== Segment start ==

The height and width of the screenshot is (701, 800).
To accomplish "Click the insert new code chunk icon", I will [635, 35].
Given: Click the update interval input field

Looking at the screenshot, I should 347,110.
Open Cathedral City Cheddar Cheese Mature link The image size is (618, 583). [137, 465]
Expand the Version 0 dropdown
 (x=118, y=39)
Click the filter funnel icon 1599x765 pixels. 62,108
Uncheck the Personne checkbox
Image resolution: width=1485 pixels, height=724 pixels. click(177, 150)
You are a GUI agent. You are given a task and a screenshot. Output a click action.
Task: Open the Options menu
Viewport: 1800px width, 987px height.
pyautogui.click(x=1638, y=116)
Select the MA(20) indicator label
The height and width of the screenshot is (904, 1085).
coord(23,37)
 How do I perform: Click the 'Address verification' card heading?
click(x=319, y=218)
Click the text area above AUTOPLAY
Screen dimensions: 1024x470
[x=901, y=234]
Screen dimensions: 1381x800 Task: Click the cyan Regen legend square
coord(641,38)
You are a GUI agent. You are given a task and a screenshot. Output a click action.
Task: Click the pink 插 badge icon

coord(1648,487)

== Segment end ==

*YOUR TASK*.
Start at the first line and transcribe the data exactly through the last.

*TASK OUTPUT*.
The height and width of the screenshot is (701, 800).
To accomplish "Click the insert new code chunk icon", I will [635, 35].
Given: Click the update interval input field

Looking at the screenshot, I should 347,110.
Open Cathedral City Cheddar Cheese Mature link The image size is (618, 583). [137, 465]
Expand the Version 0 dropdown
 (x=118, y=39)
Click the filter funnel icon 1599x765 pixels. 62,108
Uncheck the Personne checkbox
Image resolution: width=1485 pixels, height=724 pixels. click(177, 150)
You are a GUI agent. You are given a task and a screenshot. Output a click action.
Task: Open the Options menu
Viewport: 1800px width, 987px height.
pyautogui.click(x=1638, y=116)
Select the MA(20) indicator label
The height and width of the screenshot is (904, 1085).
coord(23,37)
 How do I perform: Click the 'Address verification' card heading?
click(x=319, y=218)
Click the text area above AUTOPLAY
Screen dimensions: 1024x470
[x=901, y=234]
Screen dimensions: 1381x800 Task: Click the cyan Regen legend square
coord(641,38)
You are a GUI agent. You are given a task and a screenshot. Output a click action.
Task: Click the pink 插 badge icon

coord(1648,487)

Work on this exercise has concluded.